● **Problema proposto 1**: Ricopia senza alcuna modifica il tratto dell'elenco che va dalla riga contenente "How do I perform: Click the Delete" fino alla riga contenente "This screenshot has height=340, width=565.", entrambe incluse.
----- Testo -----
AVVENTURE IN QUOTA



Sei teste di … Valpelline.


Data di pubblicazione: 15 dicembre 2014
Scritto da: Luca Bausone
Massi detto “Captain Crash”, provetto alpinista e grande organizzatore di cordate, è in fantastica vena organizzativa e smanioso di lanciarsi alla conquista di qualche vetta valdostana insieme ad un folto gruppo di parenti in villeggiatura estiva; si preannunciano due giorni di bel tempo e, dopo un consulto tra partecipanti alla gelateria di Morgex, decidiamo per la Tete de Valpelline. E’ un’ottima scelta, non particolarmente difficile è comunque una vetta con un panorama fantastico sulla vicinissima Dent d’Herens e sul Cervino; c’è un po’ di tutto sul facile, un lungo avvicinamento al rifugio Aosta attraverso un selvaggio vallone, la scalata di un ripido colle attrezzato con catene, attraversamento di un facile ghiacciaio comunque crepacciato e seraccato, insomma, c’è da divertirsi. E’ fatta, scatta l’operazione e l’allegra combriccola è formata da:
Massi detto “Captain Crash”
Federico detto “Koala”
Luca detto “Macchia Nera”
Andrea, fratello di Massi, in seguito soprannominato “Salterello”
Stefano, cugino di Massi
Francesco, fratello di Stefano il “Barzellettiere”
-----
● **Problema proposto 2**: Stabilisci se ciascuna affermazione concorda con il testo sulla Tete de Valpelline e motiva la risposta citando le parole decisive: (a) il consulto tra i partecipanti avviene alla gelateria di Morgex; (b) Stefano è fratello di Massi; (c) il ripido colle da scalare è attrezzato con corde fisse.
----- Elenco fornito -----
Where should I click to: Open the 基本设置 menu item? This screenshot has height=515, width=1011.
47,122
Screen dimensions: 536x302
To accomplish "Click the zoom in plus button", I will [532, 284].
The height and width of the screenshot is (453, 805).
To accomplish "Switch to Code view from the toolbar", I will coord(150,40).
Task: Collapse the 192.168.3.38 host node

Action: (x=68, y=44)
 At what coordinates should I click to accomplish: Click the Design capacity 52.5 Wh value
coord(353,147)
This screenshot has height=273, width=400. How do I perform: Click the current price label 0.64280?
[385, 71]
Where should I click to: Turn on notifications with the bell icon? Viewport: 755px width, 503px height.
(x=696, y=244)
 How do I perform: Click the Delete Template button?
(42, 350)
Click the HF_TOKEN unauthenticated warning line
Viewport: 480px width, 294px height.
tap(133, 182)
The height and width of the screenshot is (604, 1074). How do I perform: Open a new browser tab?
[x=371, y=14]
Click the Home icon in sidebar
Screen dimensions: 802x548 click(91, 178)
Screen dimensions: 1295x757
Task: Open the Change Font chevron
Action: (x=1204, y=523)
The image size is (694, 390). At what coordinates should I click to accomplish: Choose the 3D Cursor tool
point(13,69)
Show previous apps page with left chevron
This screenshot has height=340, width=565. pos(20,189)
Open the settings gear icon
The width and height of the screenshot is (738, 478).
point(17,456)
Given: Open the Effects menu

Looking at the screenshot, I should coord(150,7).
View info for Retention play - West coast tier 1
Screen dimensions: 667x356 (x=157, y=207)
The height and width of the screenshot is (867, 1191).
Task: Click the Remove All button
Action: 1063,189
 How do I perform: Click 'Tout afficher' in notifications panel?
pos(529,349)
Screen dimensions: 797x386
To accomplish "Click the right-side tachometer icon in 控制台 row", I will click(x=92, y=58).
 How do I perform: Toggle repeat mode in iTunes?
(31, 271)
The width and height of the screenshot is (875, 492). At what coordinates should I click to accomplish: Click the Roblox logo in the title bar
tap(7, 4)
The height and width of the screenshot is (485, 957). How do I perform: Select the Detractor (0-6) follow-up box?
-----
● **Soluzione 1**:
 How do I perform: Click the Delete Template button?
(42, 350)
Click the HF_TOKEN unauthenticated warning line
Viewport: 480px width, 294px height.
tap(133, 182)
The height and width of the screenshot is (604, 1074). How do I perform: Open a new browser tab?
[x=371, y=14]
Click the Home icon in sidebar
Screen dimensions: 802x548 click(91, 178)
Screen dimensions: 1295x757
Task: Open the Change Font chevron
Action: (x=1204, y=523)
The image size is (694, 390). At what coordinates should I click to accomplish: Choose the 3D Cursor tool
point(13,69)
Show previous apps page with left chevron
This screenshot has height=340, width=565. pos(20,189)

● **Soluzione 2**:
(a) Sì: «dopo un consulto tra partecipanti alla gelateria di Morgex».
(b) No: «Stefano, cugino di Massi».
(c) No: «la scalata di un ripido colle attrezzato con catene».